Application security company Socket says that the activity appears to be part of a well-organized, large-scale operation rather than a narrow-targeted, opportunistic attack.
The discussions are posted in an automated way from newly created or low-activity accounts across thousands of repositories within a few minutes, and trigger email notifications to a large number of tagged users and followers.

Source: Socket
“Early searches show thousands of nearly identical posts across repositories, indicating this is not an isolated incident but a coordinated spam campaign,” Socket researchers say in a report this week.
“Because GitHub Discussions trigger email notifications for participants and watchers, these posts are also delivered directly to developers’ inboxes.”
The posts include links to supposedly patched versions of the impacted VS Code extensions, hosted on external services such as Google Drive.

Source: Socket
Although Google Drive is obviously not the official software distribution channel for a VS Code extension, it’s a trusted service, and users acting in haste may miss the red flag.
Clicking the Google link triggers a cookie-driven redirection chain that leads victims to drnatashachinn[.]com, which runs a JavaScript reconnaissance script.
This payload collects the victim’s timezone, locale, user agent, OS details, and indicators for automation.

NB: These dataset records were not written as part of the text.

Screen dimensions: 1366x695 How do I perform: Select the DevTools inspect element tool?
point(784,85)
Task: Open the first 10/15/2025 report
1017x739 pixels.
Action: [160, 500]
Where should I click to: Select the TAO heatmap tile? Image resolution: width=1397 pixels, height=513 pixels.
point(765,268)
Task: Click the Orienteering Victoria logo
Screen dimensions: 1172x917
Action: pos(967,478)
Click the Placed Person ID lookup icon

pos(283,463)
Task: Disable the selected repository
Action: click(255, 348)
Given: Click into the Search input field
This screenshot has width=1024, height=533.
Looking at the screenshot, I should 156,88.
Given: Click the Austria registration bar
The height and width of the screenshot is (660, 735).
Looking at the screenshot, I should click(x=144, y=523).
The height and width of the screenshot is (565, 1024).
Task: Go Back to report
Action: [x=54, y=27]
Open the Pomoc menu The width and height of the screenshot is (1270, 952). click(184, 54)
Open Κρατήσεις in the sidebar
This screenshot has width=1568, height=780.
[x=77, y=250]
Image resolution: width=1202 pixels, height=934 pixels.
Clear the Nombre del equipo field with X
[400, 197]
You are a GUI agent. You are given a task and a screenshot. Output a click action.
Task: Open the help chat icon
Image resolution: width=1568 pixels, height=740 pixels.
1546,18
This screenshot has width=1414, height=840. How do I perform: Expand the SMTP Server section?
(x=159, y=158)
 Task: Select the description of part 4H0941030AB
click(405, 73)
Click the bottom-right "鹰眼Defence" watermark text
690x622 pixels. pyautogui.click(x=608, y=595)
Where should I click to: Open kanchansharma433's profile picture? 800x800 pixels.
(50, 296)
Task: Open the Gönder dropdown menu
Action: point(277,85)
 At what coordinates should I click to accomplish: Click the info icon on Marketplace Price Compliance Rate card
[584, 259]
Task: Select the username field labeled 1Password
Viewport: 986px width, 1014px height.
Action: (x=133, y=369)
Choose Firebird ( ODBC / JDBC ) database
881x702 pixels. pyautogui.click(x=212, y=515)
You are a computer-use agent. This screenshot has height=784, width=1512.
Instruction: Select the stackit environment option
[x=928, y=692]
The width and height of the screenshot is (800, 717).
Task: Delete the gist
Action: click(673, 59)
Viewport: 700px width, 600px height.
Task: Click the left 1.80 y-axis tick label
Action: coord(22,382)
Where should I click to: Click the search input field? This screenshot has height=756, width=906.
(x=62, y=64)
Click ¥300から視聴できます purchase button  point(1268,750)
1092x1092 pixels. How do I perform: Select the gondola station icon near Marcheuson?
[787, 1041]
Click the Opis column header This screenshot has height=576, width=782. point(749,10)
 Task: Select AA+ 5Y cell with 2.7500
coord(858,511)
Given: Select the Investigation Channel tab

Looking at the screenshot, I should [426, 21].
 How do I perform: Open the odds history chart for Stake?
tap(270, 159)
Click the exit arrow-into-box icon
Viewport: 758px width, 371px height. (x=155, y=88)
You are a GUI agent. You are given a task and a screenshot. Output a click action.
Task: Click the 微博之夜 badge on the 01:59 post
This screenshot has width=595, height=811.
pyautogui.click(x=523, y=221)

The data is packaged and sent to the command-and-control via a POST request.

Source: Socket
This step serves as a traffic distribution system (TDS) filtering layer, profiling targets to push out bots and researchers, and delivering the second stage only to validated victims.
Socket did not capture the second-stage payload, but noted that the JS script does not deliver it directly, nor does it attempt to capture credentials.
This is not the first time threat actors have abused legitimate GitHub notification systems to distribute phishing and malware.
In March 2025, a widespread phishing campaign targeted 12,000 GitHub repositories with fake security alerts designed to trick developers into authorizing a malicious OAuth app that gave attackers access to their accounts.
In June 2024, threat actors triggered GitHub’s email system via spam comments and pull requests submitted on repositories, to direct targets to phishing pages.
When faced with security alerts, users are advised to verify vulnerability identifiers in authoritative sources, such as National Vulnerability Database (NVD), CISA’s catalog of Known Exploited Vulnerabilities, or MITRE’s website fot the Common Vulnerabilities and Exposures program.
take a moment to consider their legitimacy before jumping into action, and to look for signs of fraud such as external download links, unverifiable CVEs, and mass tagging of unrelated users.